Tuesday Speaker Abstracts

Supramolecular Assembly of Pulmonary Surfactant Protein SP-B Ensures Proper

Dynamics and Structural Stability of Multilayered Films at the Respiratory Air-Liquid

Interface

Bárbara Olmeda

1

, Begoña García-Álvarez

1

, Manuel J. Gómez

2

, Marta Martínez-Calle

1

,

Antonio Cruz

1

, Jesús Pérez-Gil

1

.

1

Universidad Complutense de Madrid, Madrid, Spain,

2

Centro de Astrobiología (INTA-CSIC),

Torrejón de Ardoz, Madrid, Spain.

Surfactant protein SP-B is essential to facilitate the formation and proper performance of surface

active pulmonary surfactant films at the air-liquid interface of mammalian lungs, allowing both

dynamics and mechanical stability of the film. Despite its importance, neither a structural model

nor a molecular mechanism of SP-B is available.

In the present work we have purified and characterized native SP-B supramolecular assemblies

to elaborate a model that supports structure-function features described for SP-B. Purification of

porcine SP-B using detergent-solubilized surfactant reveals the presence of 10 nm ring-shaped

particles. These rings, observed by atomic force and electron microscopy, would be assembled

by oligomerization of SP-B as a multimer of dimers forming a hydrophobically coated ring at the

surface of phospholipid membranes or monolayers.

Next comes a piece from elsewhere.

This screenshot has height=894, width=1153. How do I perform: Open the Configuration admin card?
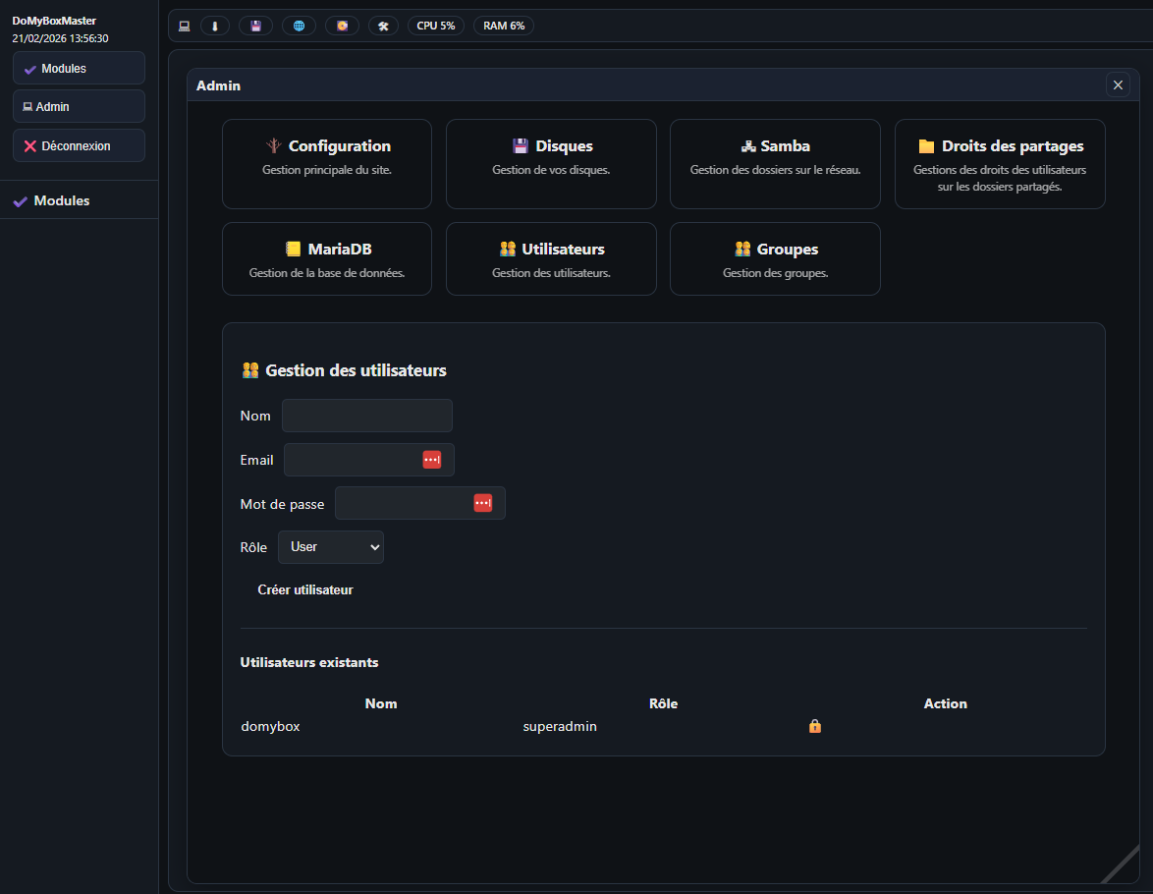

Docking of rings from neighboring membranes would lead to formation of SP-B-based

hydrophobic tubes, competent to facilitate the rapid flow of surface active lipids both between

membranes and between surfactant membranes and the interface. The existence of these SP-B

complexes not only sustain the dynamic behavior required by breathing conditions, but also

explain how the protein facilitates cohesivity and mechanical stabilization of the multilayered

three-dimensional structure of surfactant films at the surface of the alveolar epithelium.